対策3:歯科医院で定期クリーニングを受ける(効果:とても高い)
歯周病や歯石が原因の口臭は、自宅ケアだけでは解決が難しい場合があります。3〜6ヶ月に1回の定期クリーニングで、自分では取れない汚れをプロに除去してもらいましょう。歯周病を治療するだけで口臭が劇的に改善することも珍しくありません。
対策4:正しい歯磨きを実践する(効果:高い)
正しく磨けていない方は意外と多いものです。ポイントを押さえておきましょう。
- 歯と歯茎の境目に45度の角度でブラシを当てる
- 小刻みに振動させる(大きくゴシゴシはNG)
- 最低3分はかける
- 特に就寝前の歯磨きが最も重要
対策5:マウスウォッシュを使う(効果:中程度)
歯磨きの後にマウスウォッシュを使うことで、殺菌効果により口臭の原因菌を減らせます。ただし、歯磨きの代わりにはならない点は注意が必要です。
おすすめは、リステリン トータルケアプラス、NONIO、GUM ナイトケアなど。用途や好みに合わせて選んでみてください。
対策6:水をこまめに飲む(効果:中程度)
口の中が乾燥すると細菌が増殖しやすくなり、口臭が悪化します。1日1.5〜2リットルの水を少しずつ飲むことで、口腔内の潤いを保ちましょう。コーヒーやお茶ではなく「水」がベストです。
対策7:ガムを噛む(効果:中程度)
ガムを噛むと唾液の分泌が促進されます。キシリトール100%のガムなら虫歯予防効果もあり、一石二鳥です。
対策8:食生活を見直す(効果:やや低い)
ニンニクやネギなど臭いの強い食べ物を控えるのは難しいかもしれませんが、大事な予定の前日は避けるくらいの意識を持っておくと安心です。また、食物繊維の多い野菜やリンゴは、よく噛むことで唾液が出て口の中を洗い流す効果が期待できます。

口臭対策おすすめグッズ
口臭ケアに役立つグッズをまとめました。どれもドラッグストアやネット通販で手軽に購入できるものばかりです。
| 目的 | おすすめグッズ | 価格帯 |
|---|---|---|
| 舌苔除去 | SHIKIEN W-1 舌ブラシ | 約300〜500円 |
| 歯間ケア | クリニカ デンタルフロス Y字型 | 約300〜500円 |
| 殺菌 | NONIO マウスウォッシュ | 約400〜600円 |
| 口臭チェック | タニタ ブレスチェッカー | 約2,000〜3,000円 |
| 唾液促進 | ロッテ キシリトールガム | 約200〜300円 |
口臭セルフチェックの方法
「自分の口臭がどの程度なのか知りたい」という方のために、自宅でできるセルフチェック方法を紹介します。
方法1:手の甲テスト
手の甲を舐めて、10秒ほど乾かしてから嗅いでみます。

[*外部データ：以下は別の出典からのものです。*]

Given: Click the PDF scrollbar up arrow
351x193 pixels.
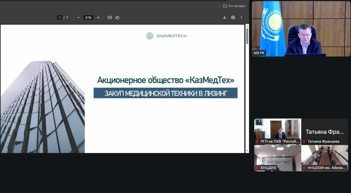Looking at the screenshot, I should [x=247, y=26].
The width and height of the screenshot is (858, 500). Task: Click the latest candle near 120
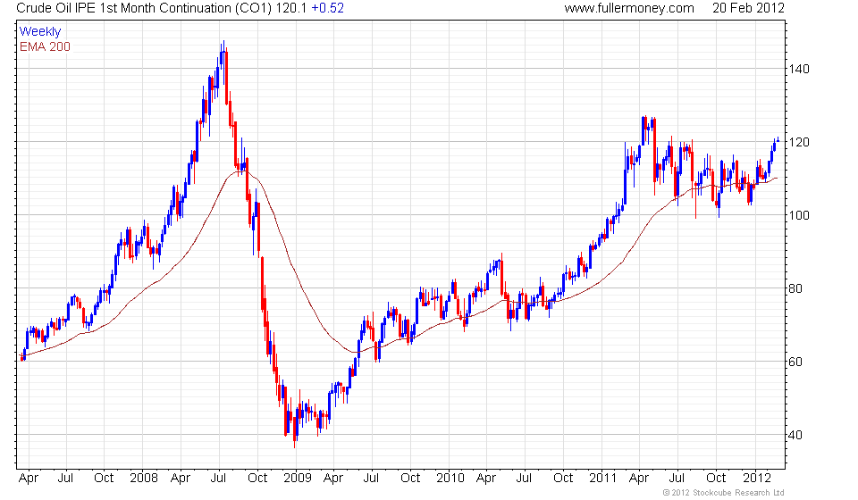click(x=778, y=140)
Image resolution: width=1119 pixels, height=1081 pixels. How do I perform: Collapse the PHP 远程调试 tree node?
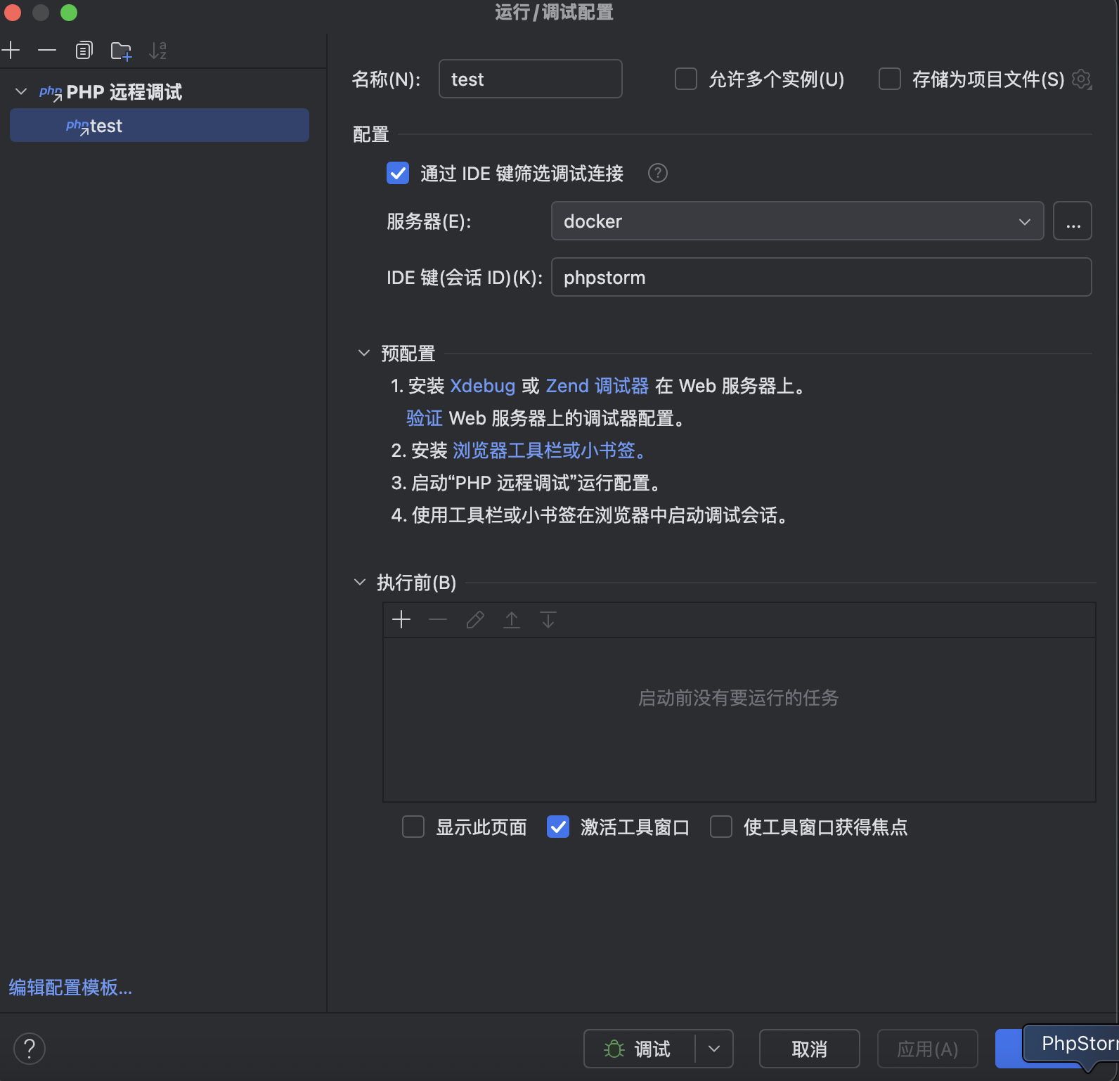pyautogui.click(x=21, y=92)
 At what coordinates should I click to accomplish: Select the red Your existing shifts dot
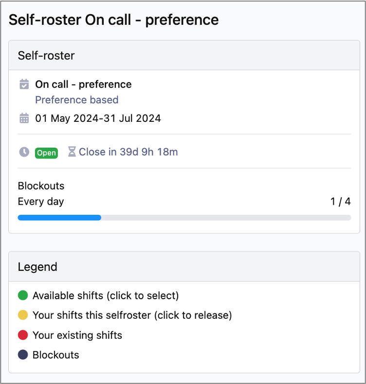[23, 335]
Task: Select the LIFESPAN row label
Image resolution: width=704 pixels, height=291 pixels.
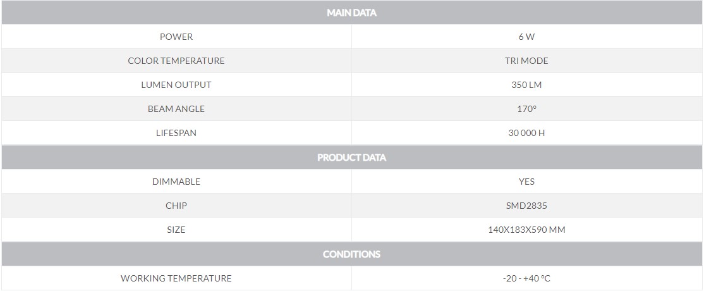Action: click(176, 133)
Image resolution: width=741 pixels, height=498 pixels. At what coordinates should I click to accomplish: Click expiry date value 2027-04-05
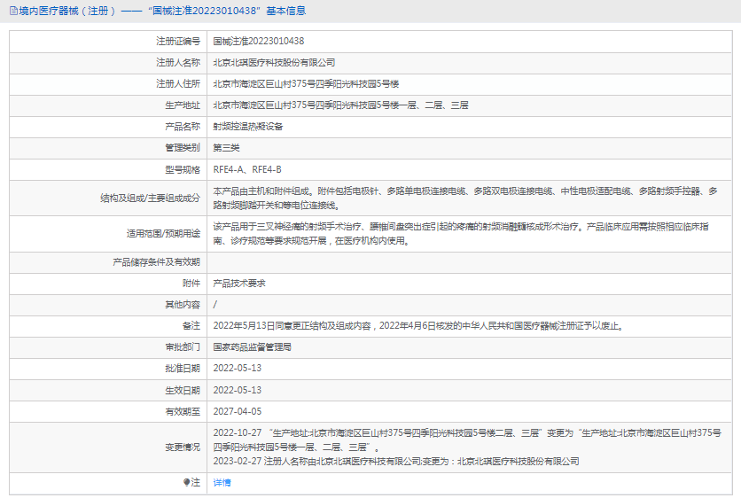tap(238, 411)
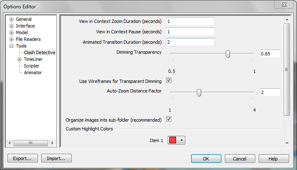297x170 pixels.
Task: Click the View in Context Pause field
Action: pyautogui.click(x=190, y=32)
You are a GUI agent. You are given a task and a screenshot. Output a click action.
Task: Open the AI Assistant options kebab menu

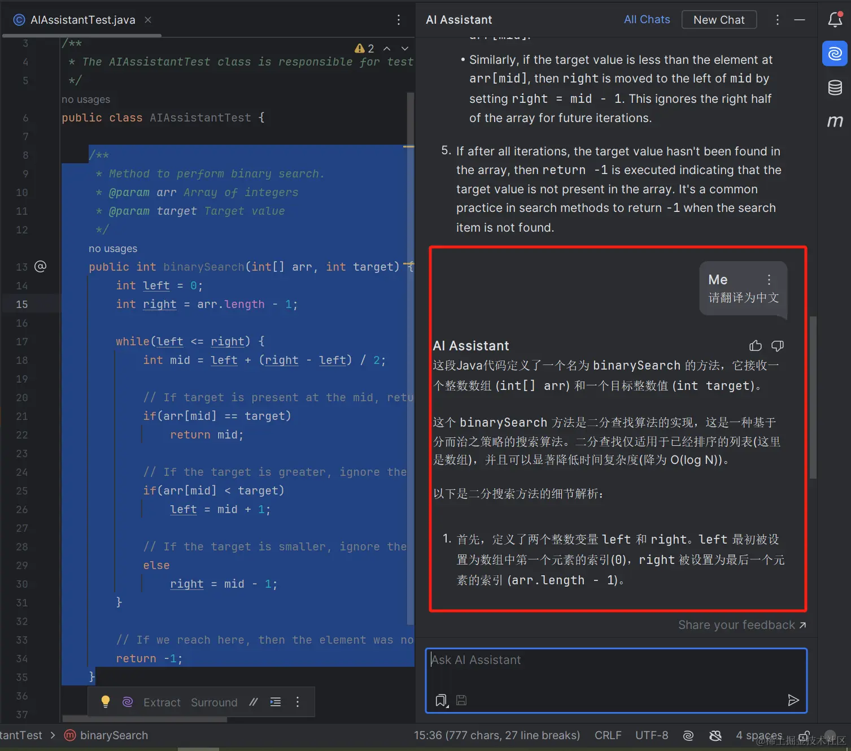point(777,19)
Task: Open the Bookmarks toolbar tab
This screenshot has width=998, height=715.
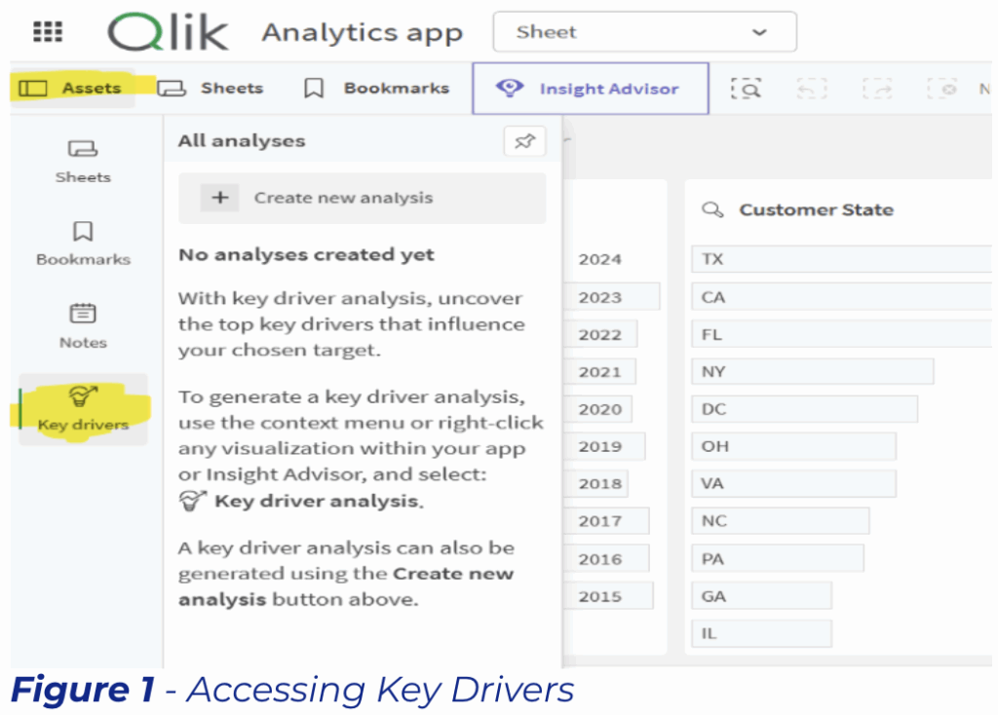Action: coord(376,89)
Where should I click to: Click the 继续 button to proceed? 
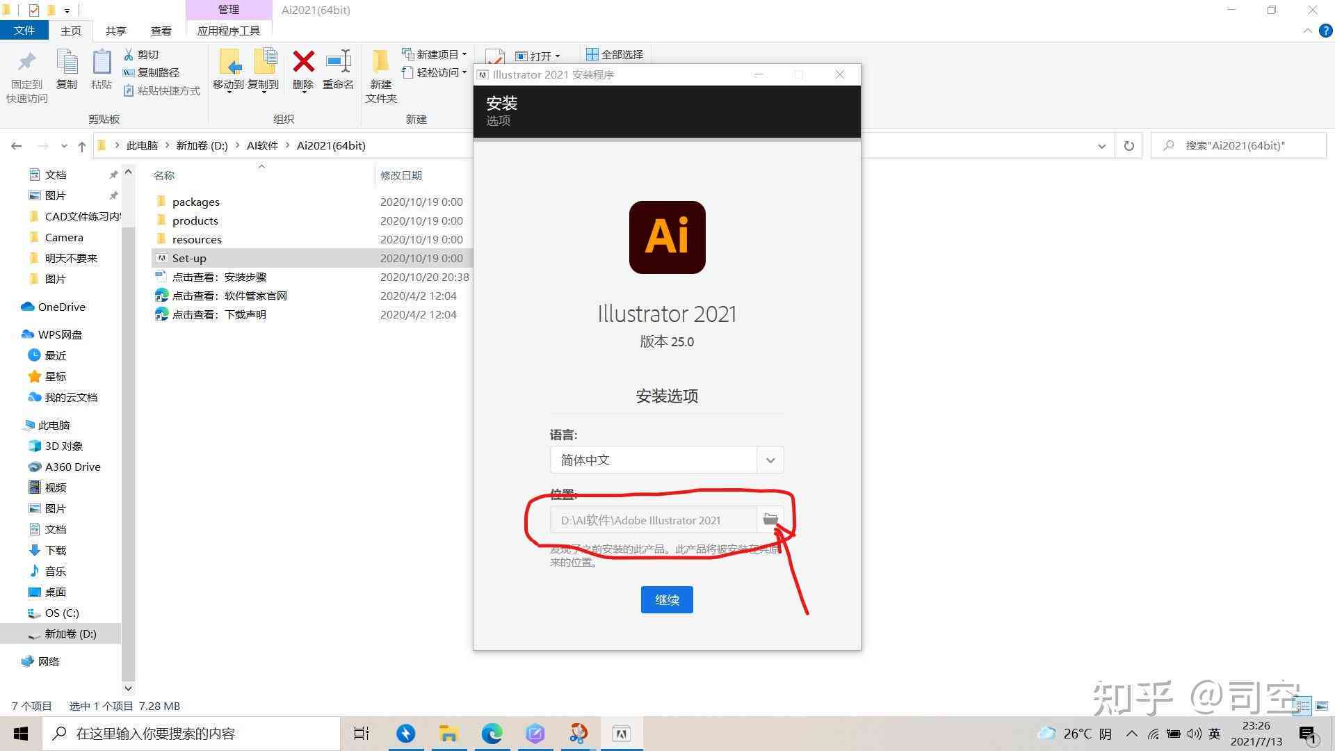(667, 599)
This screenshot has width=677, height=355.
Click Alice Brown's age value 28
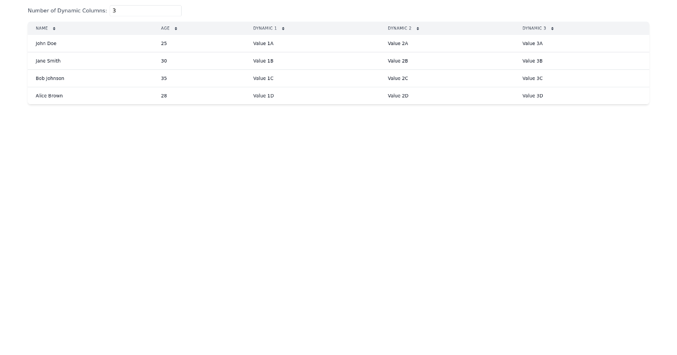164,96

臭いがあれば口臭がある可能性が高いです。
方法2:フロステスト
デンタルフロスで歯間を掃除した後、そのフロスの臭いを確認します。臭いが強い場合は、歯間に細菌や食べカスが溜まっている証拠です。
方法3:ブレスチェッカー
市販のブレスチェッカーを使えば、口臭レベルを数値で客観的に測定できます。タニタのブレスチェッカーは2,000〜3,000円程度で購入できるので、気になる方は持っておくと安心です。
人間は自分の臭いに慣れてしまう「嗅覚の順応」があるため、自分の口臭を正確に把握するのは難しいです。ブレスチェッカーや信頼できる人への確認を活用しましょう。
口臭がひどい場合は病院へ
以下のような場合は、自宅ケアだけでなく歯科医院や口臭外来を受診することをおすすめします。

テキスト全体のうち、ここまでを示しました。